Scotland on Sunday expected to be switched from broadsheet to compact

SCOTLAND on Sunday newspaper could be switched from broadsheet to compact in size as early as January, as part of cost-cutting by publishers, Johnston Press.

Applications for voluntary redundancy across the whole of the Johnston Press operation were invited until Thursday last week, and it is believed 80 have been received from the publisher’s Scottish titles, which includes several local newspapers.

But a decision on how many applications will be accepted has still to be made.

While SoS moving from broadsheet to compact is understood to be pretty much a certainty, claims that The Scotsman might be reduced by eight pages, daily, are believed to be more fanciful.

The Scotsman has been compact size for several years and it is now commonplace for journalists to be working across both The Scotsman and Scotland on Sunday.

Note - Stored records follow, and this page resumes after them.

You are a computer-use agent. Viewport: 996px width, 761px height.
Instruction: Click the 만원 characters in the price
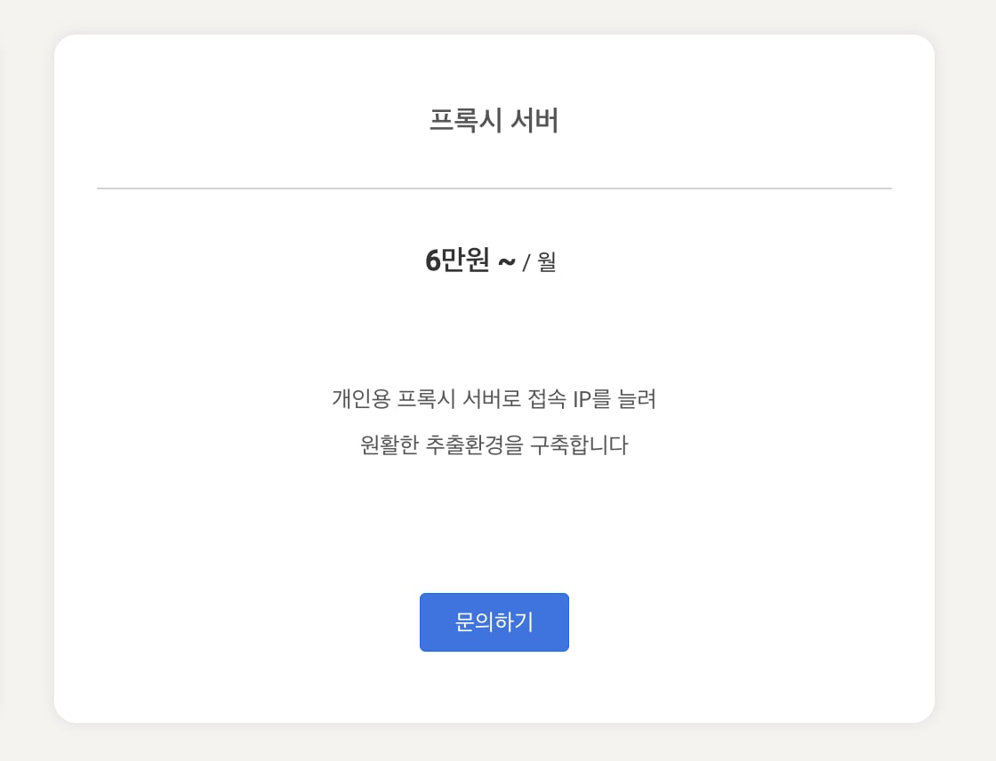[x=466, y=261]
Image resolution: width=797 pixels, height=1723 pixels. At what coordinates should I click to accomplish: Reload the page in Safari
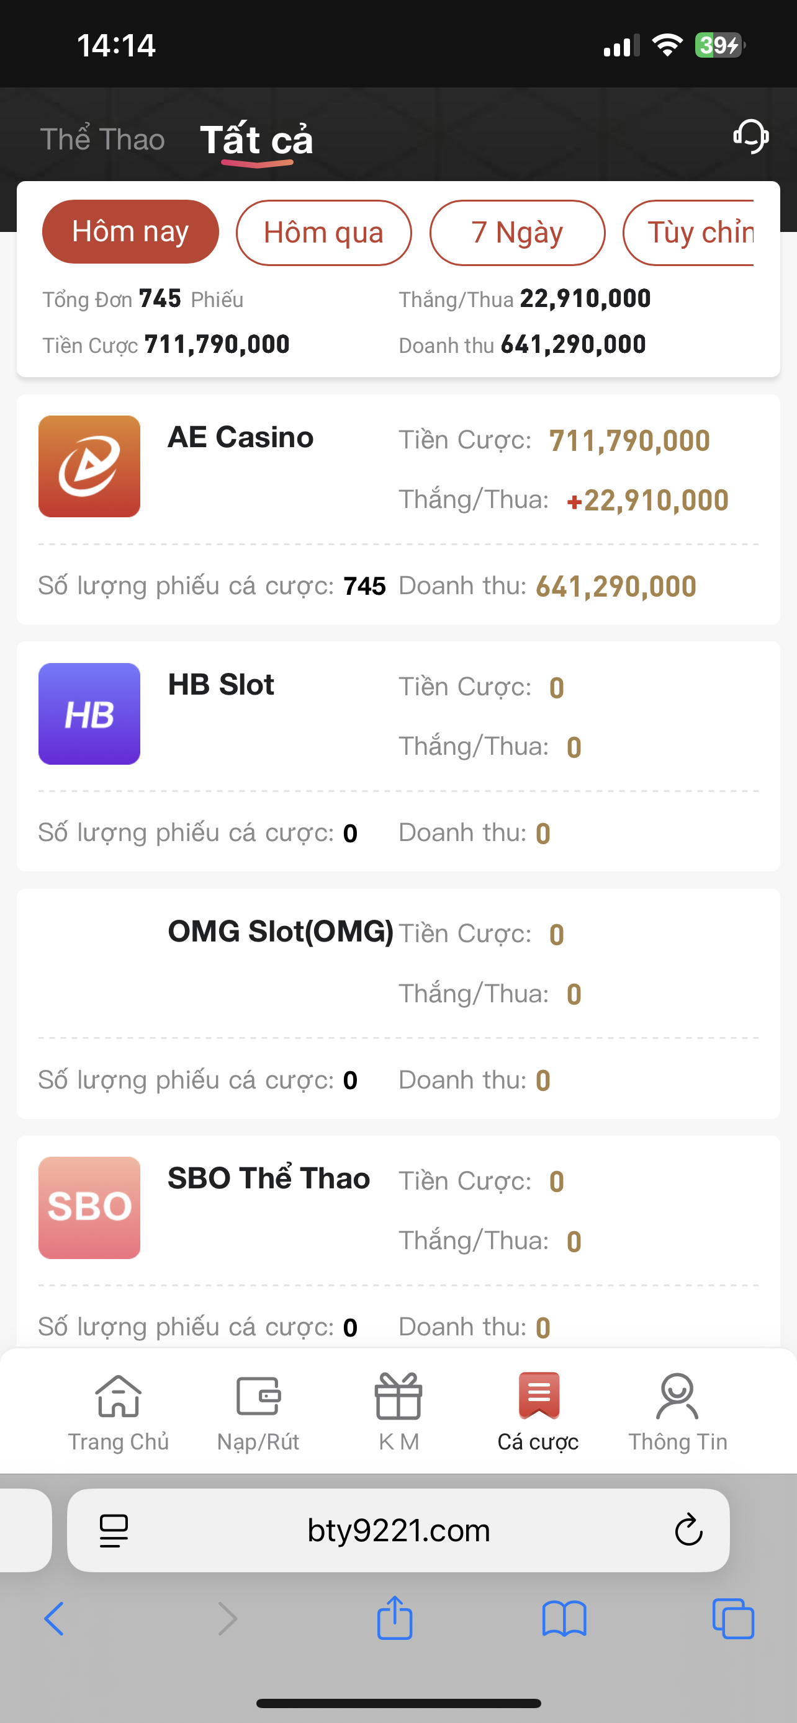point(688,1530)
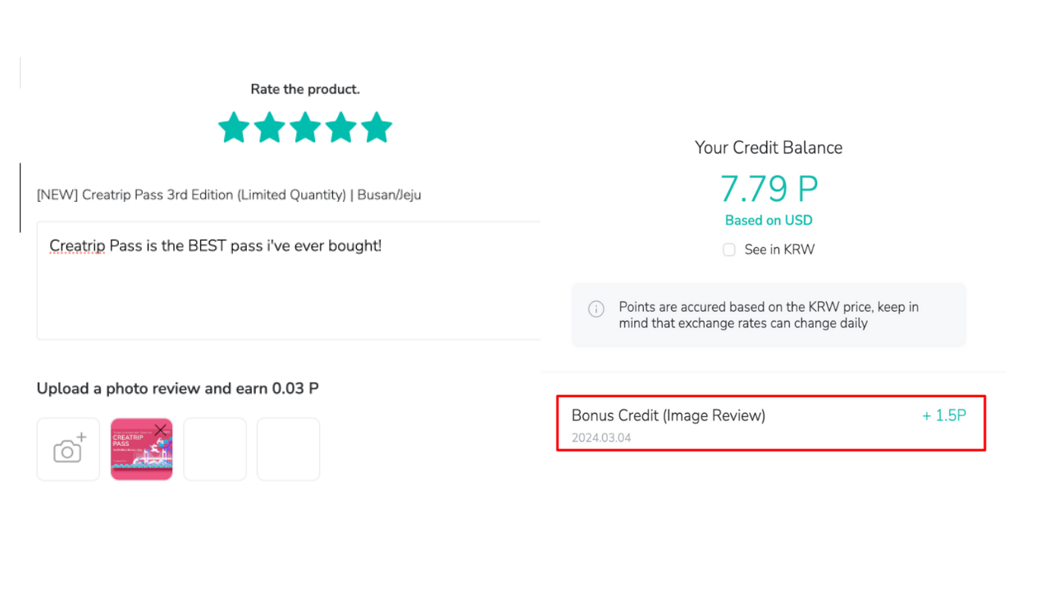Select the last empty photo slot
Screen dimensions: 1050x591
(x=288, y=449)
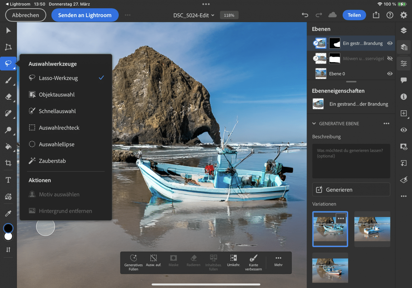Viewport: 412px width, 288px height.
Task: Show the hidden 'Möwen' layer
Action: coord(390,58)
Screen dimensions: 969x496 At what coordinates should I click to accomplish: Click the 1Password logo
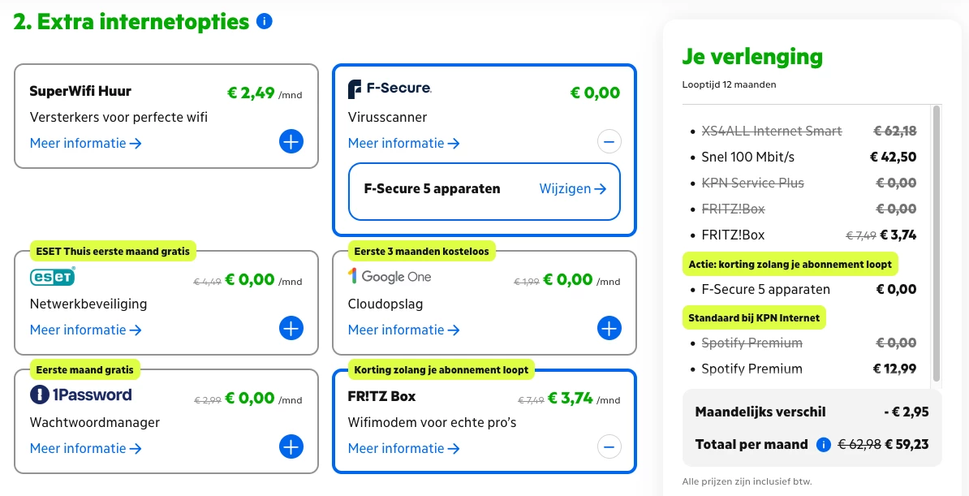[x=80, y=395]
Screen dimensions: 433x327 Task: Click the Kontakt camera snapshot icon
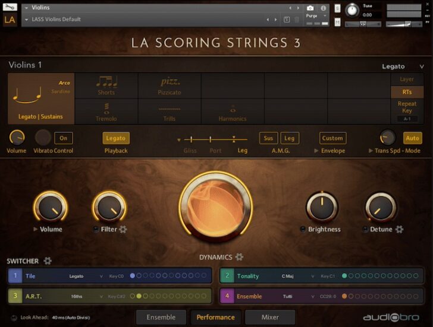coord(310,8)
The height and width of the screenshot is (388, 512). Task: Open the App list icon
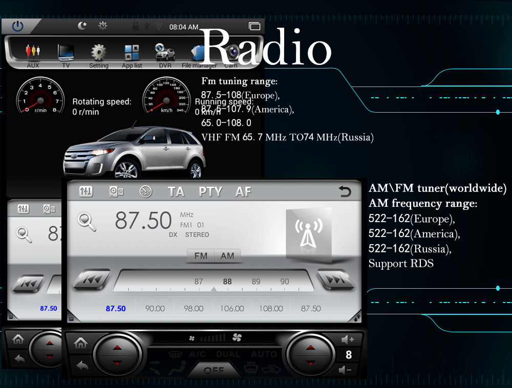(132, 55)
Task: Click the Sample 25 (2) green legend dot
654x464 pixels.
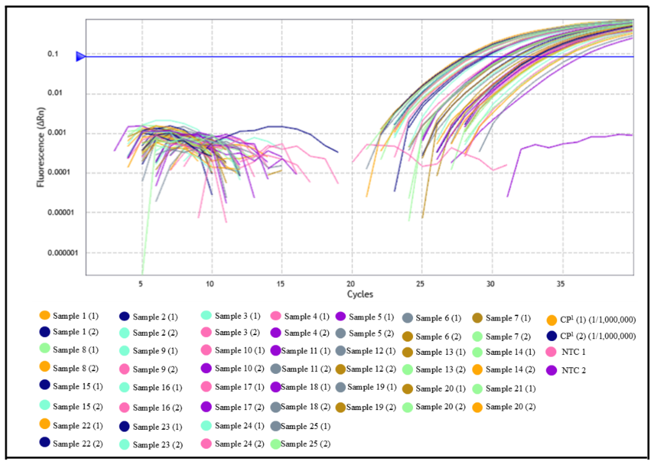Action: click(276, 444)
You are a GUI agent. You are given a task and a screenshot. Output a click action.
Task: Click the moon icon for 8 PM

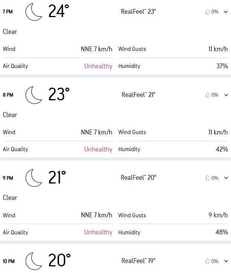(x=34, y=95)
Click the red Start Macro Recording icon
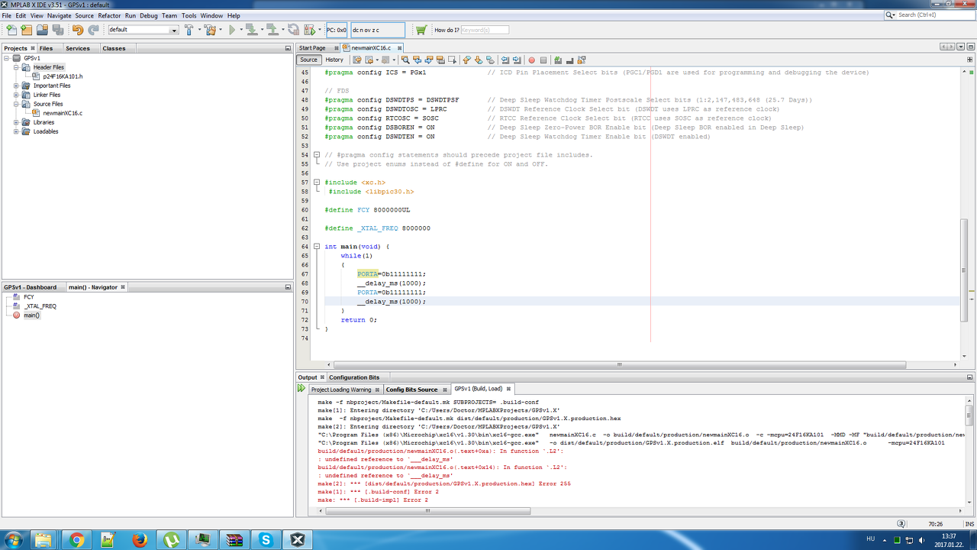 pos(532,60)
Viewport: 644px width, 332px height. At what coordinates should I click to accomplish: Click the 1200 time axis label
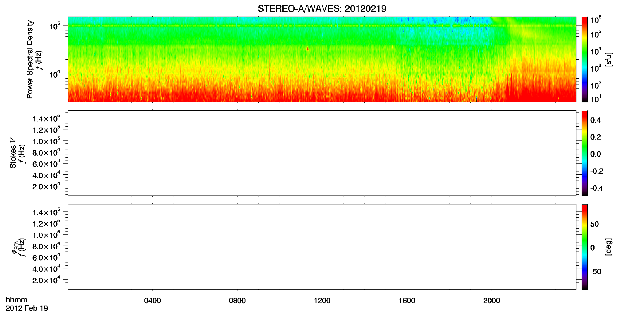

A staff meeting today, involving editor-in-chief of both titles, Ian Stewart, sparked another round of speculation amid the uncertainty of not knowing how many, if any, applications for voluntary redundancy will be accepted. Today, the prospect was raised of Scotland on Sunday’s magazine, Spectrum, perhaps having to be reconfigured, and ditto The Scotsman’s Saturday magazine, Weekend Life (folded into the main paper, so the main paper will have more pages, and joined by a stand-alone TV guide)

Also being considered, allmediascotland.com understands, is a reduction in the number of editions – from three to two – of both The Scotsman and Scotland on Sunday, which would require less night production resources.

Successful applicants for voluntary redundancy might be gone by the start of January. But until exact numbers are known, there remains several options on how best to proceed Рwhile trying to reconcile a desire to maintain quality, the need to cut costs and to minimise the effect on the remaining staff of those going.

It is further understood that the cost-cutting and subsequent juggling of resources and production demands – against a backdrop of declining sales, typical of the whole newspaper industry – will avoid the need for any compulsory redundancies.